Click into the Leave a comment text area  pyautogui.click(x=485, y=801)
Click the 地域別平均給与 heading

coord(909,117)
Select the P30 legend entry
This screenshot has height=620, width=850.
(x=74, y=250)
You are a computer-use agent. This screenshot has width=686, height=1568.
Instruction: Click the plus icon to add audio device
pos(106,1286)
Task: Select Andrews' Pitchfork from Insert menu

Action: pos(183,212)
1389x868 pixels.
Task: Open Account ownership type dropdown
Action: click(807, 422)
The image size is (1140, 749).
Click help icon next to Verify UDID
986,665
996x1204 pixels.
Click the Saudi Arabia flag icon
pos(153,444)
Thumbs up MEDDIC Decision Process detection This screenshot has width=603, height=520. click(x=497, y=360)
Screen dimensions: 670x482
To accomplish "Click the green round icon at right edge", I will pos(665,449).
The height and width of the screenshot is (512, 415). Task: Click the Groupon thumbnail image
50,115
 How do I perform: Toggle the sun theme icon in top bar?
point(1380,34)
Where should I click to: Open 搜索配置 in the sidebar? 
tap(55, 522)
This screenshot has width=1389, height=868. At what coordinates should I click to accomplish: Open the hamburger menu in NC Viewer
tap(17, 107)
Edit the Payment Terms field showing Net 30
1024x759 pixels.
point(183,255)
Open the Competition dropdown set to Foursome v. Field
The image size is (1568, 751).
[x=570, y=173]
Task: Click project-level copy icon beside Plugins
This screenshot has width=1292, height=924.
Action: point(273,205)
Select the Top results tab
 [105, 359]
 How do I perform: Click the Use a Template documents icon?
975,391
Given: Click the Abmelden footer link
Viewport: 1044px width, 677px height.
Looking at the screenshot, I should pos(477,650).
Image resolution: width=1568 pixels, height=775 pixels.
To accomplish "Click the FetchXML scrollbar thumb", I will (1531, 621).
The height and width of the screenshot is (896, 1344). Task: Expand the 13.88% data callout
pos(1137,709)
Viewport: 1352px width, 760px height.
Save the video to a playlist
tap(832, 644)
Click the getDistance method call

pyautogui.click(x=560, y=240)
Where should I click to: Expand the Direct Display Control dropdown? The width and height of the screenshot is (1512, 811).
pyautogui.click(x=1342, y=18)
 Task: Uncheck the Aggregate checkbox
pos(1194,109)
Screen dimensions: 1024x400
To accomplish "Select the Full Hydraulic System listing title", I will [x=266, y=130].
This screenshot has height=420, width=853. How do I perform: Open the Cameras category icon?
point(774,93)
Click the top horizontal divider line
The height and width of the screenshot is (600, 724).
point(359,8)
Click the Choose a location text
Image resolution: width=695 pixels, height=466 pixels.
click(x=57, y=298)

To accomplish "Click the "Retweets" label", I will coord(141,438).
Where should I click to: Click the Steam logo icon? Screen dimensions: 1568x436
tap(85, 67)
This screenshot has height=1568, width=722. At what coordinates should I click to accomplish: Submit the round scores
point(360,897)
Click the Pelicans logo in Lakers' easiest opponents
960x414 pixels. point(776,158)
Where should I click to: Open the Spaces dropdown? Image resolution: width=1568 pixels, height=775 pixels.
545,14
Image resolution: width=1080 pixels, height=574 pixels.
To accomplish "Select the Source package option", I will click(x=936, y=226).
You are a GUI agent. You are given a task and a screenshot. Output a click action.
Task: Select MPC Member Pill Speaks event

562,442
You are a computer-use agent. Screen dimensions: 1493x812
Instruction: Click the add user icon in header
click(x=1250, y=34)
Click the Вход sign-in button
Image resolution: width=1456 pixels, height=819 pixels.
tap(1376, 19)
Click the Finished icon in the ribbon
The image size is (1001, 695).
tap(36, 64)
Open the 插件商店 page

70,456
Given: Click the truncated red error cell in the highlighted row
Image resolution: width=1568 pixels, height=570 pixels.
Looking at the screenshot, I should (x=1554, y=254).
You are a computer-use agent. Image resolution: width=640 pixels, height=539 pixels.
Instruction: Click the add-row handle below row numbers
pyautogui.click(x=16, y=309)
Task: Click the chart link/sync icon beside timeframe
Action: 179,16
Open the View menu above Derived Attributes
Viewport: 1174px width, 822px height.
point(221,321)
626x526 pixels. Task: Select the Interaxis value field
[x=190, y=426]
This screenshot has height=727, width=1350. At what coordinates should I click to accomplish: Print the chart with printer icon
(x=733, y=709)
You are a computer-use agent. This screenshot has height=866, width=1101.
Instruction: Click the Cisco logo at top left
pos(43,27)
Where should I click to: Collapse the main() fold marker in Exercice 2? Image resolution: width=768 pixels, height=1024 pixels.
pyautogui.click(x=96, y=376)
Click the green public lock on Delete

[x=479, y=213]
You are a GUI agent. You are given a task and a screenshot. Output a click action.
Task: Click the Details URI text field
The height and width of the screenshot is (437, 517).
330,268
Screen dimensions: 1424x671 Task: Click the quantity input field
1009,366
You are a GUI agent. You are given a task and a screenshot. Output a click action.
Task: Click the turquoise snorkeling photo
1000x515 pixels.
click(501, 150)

***

§ What you should do
Report how many lines in the rows above contain the string "computer". Give only the number.

§ Exercise solution
4